It's hot as balls out today.
In fact, there's a heat warning in effect for this area, so what little I did accomplish today actually felt like a lot so, yeah, I'll take it. But let's see, first I dug out the skunks from under the back shed and then remodelled the bricks around the foundation to make it more "dig proof" in the future, then after a shower I finally returned some long overdue tables to Brimstone Brewing and finally, after a second shower of course, I traipsed around an old dilapidated barn in Long Beach looking a through rusty, mouse shit encrusted barn.
Talk about my version of HEAVEN!

Not.
Lastly, I came home and showered for the third time.

Seriously, it's pretty fucking gross out.
Anyway, the culmination of all this sweat and nastiness today was that I now get to lay on the couch in the comforts of my air-conditioning with a cold beverage and listen to this gloriously Cornball-as-fuck Dukes of Hazzard record.

Don't judge.
This was a huge part of my adolescence.
You could even say that I was more or less weened in front of the boob tube with impossible car jumps over washed out bridges and juicy hints of tantalizing buttocks peeking out from under Daisy's short-shorts. What could be healthier for a then ten year old boy? However on this record you also have Johnny Cash singing about the General-fucking-Lee, arguably the coolest car of all time, and then Tom Wopat absolutely butchering the Band's Up on Cripple Creek. (Honestly, it's a crime against humanity they let let him do this) Oh, and how about Roscoe P. Coltrane (James Best) singing about his dog Flash?
This shit is fucking terrible, and sadly a big part of who I am.
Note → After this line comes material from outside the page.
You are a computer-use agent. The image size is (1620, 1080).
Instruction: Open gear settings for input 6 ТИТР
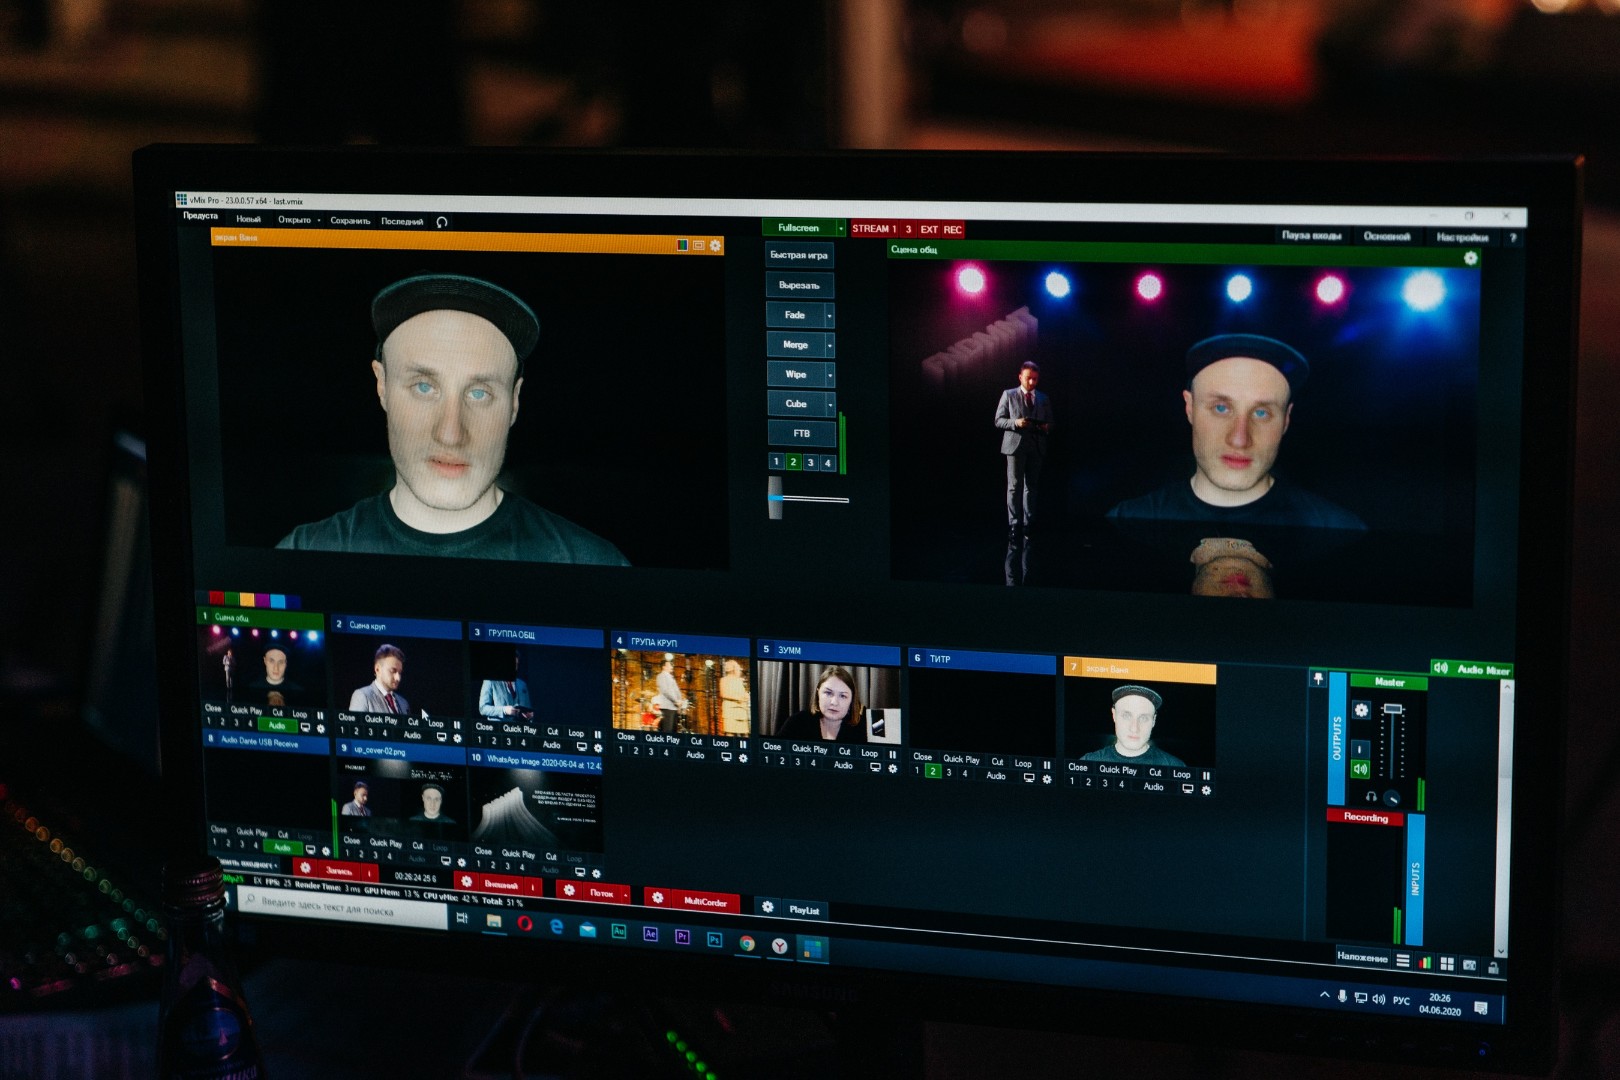pos(1047,779)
Yeah, drink that in for a moment.
I will defend myself here though by saying that John Schneider's track In the Driver's Seat somehow doesn't manage to complete suck, entirely justifying my 50 minute drive to Dunnville a few months ago (May) with Kelly to specifically get it from the Nostalgia Antiques & Collectibles store.

Don't judge.
So why the Dukes today you ask?
I dunno really but as it happens, I just also coincidentally saw the show's theme song Good 'ol Boys (Waylon Jennings) being performed by a guy named Albi Beluli in some Podunk bar in the middle of the Catskills, surrounded by Hasidic Jews. And as cool and awesome as that is on it's own, is that I also now know that the actual lyrics in the song go "shorten the curves, flatten the hills", and not "blah blah the curves, fatten the goose". So actually, it was good timing that I waited to listen to this total 1982 soundtrack schmaltzfest this afternoon so that I can appreciate this track (narration by Sorrell Booke) in all it's glory and sing along out loud unashamedly and without looking and sounding like a total and absolutely inbred.